An Overview of "Multi-dueling Bandits with Dependent Arms"

The paper "Multi-dueling Bandits with Dependent Arms" addresses the challenges posed by the dueling bandits problem, an online learning framework that learns from pairwise preference feedback. It is particularly suited for contexts involving subjective or implicit human feedback, like information retrieval systems or recommendation systems. This paper extends the classical dueling bandits scenario by introducing multi-dueling bandits with dependent arms, capturing the intricacies of real-world applications more effectively. The proposed framework allows for both the simultaneous comparison of multiple arms and modeling of dependencies between them, which opens pathways for designing more efficient algorithms compared to traditional methods.

Key Contributions

This work makes several key contributions to the multi-dueling bandits problem:

1. Extension of Dueling Bandits: The authors extend the dueling bandits problem to accommodate multiple simultaneous duels and arm dependencies, enhancing capacity for realistic applications where these conditions are prevalent.
2. Algorithmic Framework: The paper proposes a novel algorithmic strategy that reduces the multi-dueling problem to a standard multi-armed bandit scenario. This reduction allows utilization of conventional bandit algorithms like Thompson Sampling, integrated with a Gaussian process prior to model dependencies.
3. No-regret Analysis: The paper presents a formal no-regret analysis for the multi-dueling bandits setting, a novel contribution to the literature on this topic.

Numerical Results and Claims

The authors demonstrate the efficacy of their proposed algorithm, named the algorithm, through comprehensive simulations.
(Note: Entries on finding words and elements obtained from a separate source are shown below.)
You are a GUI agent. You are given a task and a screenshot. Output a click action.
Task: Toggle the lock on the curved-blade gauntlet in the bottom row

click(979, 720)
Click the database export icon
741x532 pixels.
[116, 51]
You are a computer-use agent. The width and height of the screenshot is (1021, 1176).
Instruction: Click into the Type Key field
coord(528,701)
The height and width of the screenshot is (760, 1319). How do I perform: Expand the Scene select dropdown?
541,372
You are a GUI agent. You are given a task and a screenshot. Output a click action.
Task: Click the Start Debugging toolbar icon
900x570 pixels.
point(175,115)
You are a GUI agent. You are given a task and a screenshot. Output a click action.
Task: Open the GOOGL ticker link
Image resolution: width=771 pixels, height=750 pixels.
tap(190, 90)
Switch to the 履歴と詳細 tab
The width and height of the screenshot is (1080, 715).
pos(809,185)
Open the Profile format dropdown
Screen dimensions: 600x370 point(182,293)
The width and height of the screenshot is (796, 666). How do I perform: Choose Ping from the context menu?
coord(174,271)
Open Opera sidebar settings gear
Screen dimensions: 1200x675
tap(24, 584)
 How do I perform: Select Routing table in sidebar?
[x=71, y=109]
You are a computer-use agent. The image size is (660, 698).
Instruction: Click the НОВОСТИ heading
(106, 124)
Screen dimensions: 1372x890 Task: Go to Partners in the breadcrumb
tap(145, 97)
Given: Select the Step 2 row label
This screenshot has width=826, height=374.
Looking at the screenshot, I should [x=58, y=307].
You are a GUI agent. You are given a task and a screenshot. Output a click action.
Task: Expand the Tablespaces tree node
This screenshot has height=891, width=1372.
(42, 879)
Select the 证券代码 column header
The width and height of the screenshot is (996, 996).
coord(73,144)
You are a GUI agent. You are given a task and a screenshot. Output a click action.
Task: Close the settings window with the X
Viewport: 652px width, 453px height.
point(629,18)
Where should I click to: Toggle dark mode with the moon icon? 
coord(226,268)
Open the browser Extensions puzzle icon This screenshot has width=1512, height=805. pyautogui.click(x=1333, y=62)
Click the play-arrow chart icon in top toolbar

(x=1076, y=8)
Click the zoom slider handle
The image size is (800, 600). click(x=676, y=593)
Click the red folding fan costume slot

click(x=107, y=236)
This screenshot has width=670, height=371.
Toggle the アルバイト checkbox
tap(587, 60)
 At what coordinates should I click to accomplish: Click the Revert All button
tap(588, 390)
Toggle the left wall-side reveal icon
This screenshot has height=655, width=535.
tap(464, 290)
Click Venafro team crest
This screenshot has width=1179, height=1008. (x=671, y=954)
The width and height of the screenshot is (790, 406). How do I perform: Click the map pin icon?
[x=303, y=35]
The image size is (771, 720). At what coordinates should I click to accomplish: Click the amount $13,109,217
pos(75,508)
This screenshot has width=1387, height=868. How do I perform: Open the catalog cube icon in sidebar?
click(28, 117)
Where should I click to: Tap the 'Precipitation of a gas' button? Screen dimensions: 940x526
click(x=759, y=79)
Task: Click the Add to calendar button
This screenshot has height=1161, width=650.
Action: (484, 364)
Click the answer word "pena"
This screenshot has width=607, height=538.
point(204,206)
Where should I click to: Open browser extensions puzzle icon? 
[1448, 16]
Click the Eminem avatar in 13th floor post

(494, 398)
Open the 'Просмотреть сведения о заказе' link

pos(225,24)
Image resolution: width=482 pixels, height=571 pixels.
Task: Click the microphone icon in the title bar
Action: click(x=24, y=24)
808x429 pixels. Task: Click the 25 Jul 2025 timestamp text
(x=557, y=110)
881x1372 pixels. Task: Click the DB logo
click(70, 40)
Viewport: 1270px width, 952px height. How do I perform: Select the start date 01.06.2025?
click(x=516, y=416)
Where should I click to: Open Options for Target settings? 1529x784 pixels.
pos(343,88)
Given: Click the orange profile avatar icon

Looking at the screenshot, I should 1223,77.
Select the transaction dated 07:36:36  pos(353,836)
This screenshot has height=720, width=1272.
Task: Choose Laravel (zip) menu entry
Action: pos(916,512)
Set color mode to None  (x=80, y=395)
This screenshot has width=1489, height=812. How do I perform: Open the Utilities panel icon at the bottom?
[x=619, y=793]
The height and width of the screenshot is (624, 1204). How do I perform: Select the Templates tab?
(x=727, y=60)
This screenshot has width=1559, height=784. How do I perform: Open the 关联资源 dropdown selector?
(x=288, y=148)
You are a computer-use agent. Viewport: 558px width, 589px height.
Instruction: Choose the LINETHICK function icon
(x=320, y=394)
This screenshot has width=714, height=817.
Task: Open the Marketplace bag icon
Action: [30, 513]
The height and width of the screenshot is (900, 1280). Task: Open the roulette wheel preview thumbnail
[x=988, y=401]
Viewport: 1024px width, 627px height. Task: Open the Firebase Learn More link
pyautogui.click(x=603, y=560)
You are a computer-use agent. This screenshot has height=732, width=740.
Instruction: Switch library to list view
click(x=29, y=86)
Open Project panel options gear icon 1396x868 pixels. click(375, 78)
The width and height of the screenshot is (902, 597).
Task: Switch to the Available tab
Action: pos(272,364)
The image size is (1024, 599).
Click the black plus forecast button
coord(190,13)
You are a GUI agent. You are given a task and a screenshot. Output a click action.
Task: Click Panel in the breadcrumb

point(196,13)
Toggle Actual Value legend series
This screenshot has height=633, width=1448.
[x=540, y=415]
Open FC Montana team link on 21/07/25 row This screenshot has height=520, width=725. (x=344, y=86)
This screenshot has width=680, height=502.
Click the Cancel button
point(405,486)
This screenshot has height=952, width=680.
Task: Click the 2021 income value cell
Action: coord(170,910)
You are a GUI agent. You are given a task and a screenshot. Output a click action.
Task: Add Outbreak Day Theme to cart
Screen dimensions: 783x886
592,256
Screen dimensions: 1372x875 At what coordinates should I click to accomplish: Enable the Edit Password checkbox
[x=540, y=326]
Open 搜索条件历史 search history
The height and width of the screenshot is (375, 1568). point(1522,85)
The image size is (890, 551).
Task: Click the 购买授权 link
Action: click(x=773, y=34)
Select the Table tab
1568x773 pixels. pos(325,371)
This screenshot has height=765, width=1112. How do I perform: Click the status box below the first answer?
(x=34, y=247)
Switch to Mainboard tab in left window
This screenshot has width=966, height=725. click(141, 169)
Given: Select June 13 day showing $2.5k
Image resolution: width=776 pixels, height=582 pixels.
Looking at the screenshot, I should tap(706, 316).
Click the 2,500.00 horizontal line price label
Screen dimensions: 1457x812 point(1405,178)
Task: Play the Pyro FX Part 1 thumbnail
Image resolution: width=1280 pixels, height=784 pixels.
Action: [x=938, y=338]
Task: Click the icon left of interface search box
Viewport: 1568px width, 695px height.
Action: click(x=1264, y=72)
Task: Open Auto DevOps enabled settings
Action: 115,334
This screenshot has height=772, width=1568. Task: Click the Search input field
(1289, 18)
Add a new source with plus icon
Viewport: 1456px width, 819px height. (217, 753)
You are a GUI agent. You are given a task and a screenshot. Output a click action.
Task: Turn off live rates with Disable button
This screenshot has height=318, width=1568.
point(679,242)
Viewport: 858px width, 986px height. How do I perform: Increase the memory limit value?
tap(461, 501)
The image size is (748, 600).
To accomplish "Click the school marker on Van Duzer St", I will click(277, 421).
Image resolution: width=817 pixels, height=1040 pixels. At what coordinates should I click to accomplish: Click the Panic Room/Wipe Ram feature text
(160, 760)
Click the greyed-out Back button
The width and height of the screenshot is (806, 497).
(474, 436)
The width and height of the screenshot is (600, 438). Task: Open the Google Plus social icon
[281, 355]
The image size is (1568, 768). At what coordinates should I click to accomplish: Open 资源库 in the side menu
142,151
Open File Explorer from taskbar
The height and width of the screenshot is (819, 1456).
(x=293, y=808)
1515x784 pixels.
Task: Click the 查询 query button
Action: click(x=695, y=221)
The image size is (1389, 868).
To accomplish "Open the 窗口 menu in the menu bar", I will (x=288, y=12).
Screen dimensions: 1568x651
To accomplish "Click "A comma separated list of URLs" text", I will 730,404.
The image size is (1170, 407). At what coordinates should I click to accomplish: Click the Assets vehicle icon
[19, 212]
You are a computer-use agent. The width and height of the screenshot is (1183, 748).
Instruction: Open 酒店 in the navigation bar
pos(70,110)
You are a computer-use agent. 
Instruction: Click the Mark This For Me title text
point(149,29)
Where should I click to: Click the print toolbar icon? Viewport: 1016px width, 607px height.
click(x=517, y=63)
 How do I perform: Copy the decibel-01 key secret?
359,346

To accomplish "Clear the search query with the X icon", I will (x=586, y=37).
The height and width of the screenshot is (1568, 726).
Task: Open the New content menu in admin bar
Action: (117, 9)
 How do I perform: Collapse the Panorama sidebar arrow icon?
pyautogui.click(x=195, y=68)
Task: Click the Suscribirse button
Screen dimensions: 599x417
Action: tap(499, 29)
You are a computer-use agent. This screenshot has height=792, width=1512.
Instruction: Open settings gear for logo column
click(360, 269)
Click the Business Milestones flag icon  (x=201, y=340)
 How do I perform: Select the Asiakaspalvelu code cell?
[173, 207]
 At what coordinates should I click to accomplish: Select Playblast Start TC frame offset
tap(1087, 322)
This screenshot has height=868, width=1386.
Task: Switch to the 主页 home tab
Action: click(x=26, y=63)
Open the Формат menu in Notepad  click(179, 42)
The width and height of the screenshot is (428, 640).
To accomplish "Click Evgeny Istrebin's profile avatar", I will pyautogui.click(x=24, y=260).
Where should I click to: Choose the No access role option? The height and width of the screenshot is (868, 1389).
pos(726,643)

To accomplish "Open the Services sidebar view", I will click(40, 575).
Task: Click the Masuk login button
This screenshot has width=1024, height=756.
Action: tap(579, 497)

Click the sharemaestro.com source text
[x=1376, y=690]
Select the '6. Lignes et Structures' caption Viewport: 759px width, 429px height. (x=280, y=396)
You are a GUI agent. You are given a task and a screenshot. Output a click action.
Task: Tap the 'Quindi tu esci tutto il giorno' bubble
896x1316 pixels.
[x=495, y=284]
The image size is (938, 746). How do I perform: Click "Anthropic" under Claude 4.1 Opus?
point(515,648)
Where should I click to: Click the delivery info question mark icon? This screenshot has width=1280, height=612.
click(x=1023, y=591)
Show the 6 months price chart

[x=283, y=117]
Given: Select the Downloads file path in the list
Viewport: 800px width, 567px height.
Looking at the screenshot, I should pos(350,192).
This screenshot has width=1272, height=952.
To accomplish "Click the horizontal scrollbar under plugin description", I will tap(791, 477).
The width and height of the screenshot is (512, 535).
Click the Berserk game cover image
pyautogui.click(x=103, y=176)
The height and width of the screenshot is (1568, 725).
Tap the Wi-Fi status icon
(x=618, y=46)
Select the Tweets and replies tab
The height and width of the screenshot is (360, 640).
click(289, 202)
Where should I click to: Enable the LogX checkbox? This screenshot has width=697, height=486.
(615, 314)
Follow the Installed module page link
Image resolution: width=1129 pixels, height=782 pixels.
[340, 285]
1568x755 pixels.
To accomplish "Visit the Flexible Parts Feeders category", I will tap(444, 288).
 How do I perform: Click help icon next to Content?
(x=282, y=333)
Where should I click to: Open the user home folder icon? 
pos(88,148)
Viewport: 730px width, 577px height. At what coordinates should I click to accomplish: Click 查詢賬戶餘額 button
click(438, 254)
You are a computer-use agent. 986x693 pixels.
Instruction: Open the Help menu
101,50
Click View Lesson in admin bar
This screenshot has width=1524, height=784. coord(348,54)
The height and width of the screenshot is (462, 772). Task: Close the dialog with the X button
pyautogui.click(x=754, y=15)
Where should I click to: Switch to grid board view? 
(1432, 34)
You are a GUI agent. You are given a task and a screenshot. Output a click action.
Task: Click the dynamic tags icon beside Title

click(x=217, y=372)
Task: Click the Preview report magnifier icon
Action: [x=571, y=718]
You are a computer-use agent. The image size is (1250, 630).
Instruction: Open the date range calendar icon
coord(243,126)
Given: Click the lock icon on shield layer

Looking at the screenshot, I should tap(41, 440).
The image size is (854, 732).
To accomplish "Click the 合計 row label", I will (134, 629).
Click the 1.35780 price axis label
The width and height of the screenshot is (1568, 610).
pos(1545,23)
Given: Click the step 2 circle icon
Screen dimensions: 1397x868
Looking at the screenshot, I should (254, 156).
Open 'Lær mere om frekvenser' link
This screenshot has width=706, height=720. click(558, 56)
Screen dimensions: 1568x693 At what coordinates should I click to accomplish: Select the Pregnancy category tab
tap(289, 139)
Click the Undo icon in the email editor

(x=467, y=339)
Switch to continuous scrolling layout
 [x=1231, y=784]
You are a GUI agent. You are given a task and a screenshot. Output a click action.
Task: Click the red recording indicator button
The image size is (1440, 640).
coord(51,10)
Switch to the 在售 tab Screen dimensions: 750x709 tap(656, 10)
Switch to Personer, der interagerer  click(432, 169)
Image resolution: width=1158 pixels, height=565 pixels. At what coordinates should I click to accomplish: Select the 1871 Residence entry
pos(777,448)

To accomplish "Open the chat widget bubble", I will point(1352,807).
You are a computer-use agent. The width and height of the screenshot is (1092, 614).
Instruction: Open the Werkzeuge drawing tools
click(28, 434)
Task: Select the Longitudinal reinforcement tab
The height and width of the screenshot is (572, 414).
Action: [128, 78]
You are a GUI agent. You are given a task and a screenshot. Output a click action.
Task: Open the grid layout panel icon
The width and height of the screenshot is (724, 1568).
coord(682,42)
The algorithm showcases significant improvements in regret reduction across diverse experimental conditions compared to existing approaches. The simulations explore different preference functions and utility distributions, illustrating the algorithm's robustness and superiority over other state-of-the-art methods like Sparring or BOPPER. Their results substantiate the claim that the algorithm yields significant reductions in regret, particularly with increasing numbers of arms being simultaneously played.

Implications

The paper's findings exhibit substantial implications in both theoretical and practical domains. Theoretically, it fills a crucial gap in multi-dueling bandits literature by providing a framework that combines multi-dueling and dependency modeling in a unified approach. Practically, the algorithm can significantly enhance systems requiring efficient arm selections in environments where multidimensional dependencies are intrinsic.

Future Directions

From the results and discussions presented, several future research avenues can be extrapolated:

• Refinement of Theoretical Analysis: The paper suggests that a more detailed, finite-time regret analysis could be a beneficial extension. Such an analysis might offer tighter bounds and a deeper understanding of the algorithm's performance under various conditions.
• Extension to Other Feedback Mechanisms: Further exploration of different feedback mechanisms tailored for varying practical applications could enhance adaptability and usability in real-world scenarios.
• Real-world Application Testing: Although the algorithm demonstrates superior performance in simulations, testing in real-world datasets beyond the MSLR-30K environment would validate its applicability and efficiency further.

In conclusion, "Multi-dueling Bandits with Dependent Arms" proposes an innovative framework and algorithm that bring significant advancements to the field of preference-based learning. Its potential to handle multi-dueling scenarios with inherent dependencies marks an essential step towards more comprehensive and adaptable online learning algorithms.